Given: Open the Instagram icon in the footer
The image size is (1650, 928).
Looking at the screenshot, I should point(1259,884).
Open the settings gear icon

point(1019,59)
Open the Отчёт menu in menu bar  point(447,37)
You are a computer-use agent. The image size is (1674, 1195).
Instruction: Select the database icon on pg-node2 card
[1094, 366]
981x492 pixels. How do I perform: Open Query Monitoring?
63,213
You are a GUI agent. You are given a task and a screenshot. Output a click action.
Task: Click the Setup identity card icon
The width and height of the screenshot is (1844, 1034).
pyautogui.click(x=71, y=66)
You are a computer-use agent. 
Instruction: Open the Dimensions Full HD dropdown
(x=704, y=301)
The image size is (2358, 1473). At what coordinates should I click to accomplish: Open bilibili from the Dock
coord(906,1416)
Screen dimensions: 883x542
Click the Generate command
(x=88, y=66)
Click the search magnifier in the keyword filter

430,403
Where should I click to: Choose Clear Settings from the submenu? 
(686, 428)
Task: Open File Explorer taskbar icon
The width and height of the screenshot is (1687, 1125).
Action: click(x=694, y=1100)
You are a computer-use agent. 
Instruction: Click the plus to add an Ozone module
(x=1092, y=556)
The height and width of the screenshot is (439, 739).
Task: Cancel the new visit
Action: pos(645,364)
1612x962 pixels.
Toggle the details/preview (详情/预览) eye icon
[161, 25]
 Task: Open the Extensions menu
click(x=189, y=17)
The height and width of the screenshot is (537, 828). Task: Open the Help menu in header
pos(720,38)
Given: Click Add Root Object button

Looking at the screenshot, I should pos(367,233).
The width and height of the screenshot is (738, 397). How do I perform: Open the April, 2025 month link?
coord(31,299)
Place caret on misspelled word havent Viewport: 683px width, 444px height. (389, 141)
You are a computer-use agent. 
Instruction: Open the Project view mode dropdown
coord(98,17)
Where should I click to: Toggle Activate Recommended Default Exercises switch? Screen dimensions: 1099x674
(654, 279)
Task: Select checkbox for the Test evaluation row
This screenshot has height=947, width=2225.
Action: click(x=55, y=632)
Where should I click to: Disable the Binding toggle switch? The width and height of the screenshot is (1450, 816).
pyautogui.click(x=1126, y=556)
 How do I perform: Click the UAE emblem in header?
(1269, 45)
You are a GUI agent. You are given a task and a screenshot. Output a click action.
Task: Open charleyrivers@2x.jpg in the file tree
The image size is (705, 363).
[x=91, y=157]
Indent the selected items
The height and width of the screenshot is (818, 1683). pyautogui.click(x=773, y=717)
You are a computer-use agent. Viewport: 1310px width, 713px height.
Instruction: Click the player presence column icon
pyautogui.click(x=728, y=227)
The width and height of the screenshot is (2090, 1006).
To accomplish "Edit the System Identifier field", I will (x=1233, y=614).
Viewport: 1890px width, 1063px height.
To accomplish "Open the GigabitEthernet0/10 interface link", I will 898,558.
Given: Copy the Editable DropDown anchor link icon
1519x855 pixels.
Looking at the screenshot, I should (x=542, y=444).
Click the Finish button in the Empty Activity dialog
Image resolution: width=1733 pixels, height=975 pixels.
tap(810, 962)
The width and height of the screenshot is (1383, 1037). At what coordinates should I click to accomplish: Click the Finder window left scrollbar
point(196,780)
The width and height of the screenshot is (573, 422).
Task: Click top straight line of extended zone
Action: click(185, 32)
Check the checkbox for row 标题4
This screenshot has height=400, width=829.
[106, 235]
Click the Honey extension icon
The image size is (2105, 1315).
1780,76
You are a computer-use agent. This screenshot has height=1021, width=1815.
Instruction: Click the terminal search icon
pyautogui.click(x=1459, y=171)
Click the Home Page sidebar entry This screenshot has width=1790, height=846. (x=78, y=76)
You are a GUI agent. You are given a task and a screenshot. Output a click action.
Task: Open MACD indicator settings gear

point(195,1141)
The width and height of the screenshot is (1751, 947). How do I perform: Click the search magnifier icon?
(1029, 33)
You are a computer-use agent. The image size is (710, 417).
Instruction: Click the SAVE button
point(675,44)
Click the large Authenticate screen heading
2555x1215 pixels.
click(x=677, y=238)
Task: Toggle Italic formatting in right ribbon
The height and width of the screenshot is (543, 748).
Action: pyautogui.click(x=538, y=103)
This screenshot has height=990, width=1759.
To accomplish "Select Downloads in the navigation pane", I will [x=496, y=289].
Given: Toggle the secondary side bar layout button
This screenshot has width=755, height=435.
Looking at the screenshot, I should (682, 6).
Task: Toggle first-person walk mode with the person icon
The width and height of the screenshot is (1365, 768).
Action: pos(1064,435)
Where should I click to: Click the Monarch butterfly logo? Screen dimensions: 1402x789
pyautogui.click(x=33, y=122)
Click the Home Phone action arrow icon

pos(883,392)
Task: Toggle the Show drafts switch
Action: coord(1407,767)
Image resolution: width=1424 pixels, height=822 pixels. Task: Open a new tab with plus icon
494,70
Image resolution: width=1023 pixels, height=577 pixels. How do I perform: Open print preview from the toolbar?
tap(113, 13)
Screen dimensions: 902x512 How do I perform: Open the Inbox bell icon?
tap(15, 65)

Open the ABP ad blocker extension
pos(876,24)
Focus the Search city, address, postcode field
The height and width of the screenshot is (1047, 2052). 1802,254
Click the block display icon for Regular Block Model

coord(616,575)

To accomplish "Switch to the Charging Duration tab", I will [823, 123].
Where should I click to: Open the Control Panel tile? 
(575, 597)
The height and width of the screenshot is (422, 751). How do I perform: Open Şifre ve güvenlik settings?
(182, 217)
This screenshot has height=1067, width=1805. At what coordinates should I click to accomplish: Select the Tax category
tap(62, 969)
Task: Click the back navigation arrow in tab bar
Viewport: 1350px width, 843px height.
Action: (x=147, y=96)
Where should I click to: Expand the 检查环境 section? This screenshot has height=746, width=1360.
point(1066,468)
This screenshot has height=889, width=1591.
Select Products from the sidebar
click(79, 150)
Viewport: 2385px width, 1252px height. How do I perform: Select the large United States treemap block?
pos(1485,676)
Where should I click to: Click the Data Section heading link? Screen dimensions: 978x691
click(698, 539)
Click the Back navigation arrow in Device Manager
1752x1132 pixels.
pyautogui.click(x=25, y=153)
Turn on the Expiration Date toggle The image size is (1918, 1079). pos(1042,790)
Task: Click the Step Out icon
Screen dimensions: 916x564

________________________________________

_DIRECTIONS_
What lines in the material above include "computer"? Copy every one of them.

_THE ANSWER_
You are a computer-use agent. The image size is (1674, 1195).
You are a computer-use agent. 
You are a computer-use agent. 
You are a computer-use agent. 
You are a computer-use agent. Viewport: 1310px width, 713px height.
You are a computer-use agent. This screenshot has height=1021, width=1815.
You are a computer-use agent. The image size is (710, 417).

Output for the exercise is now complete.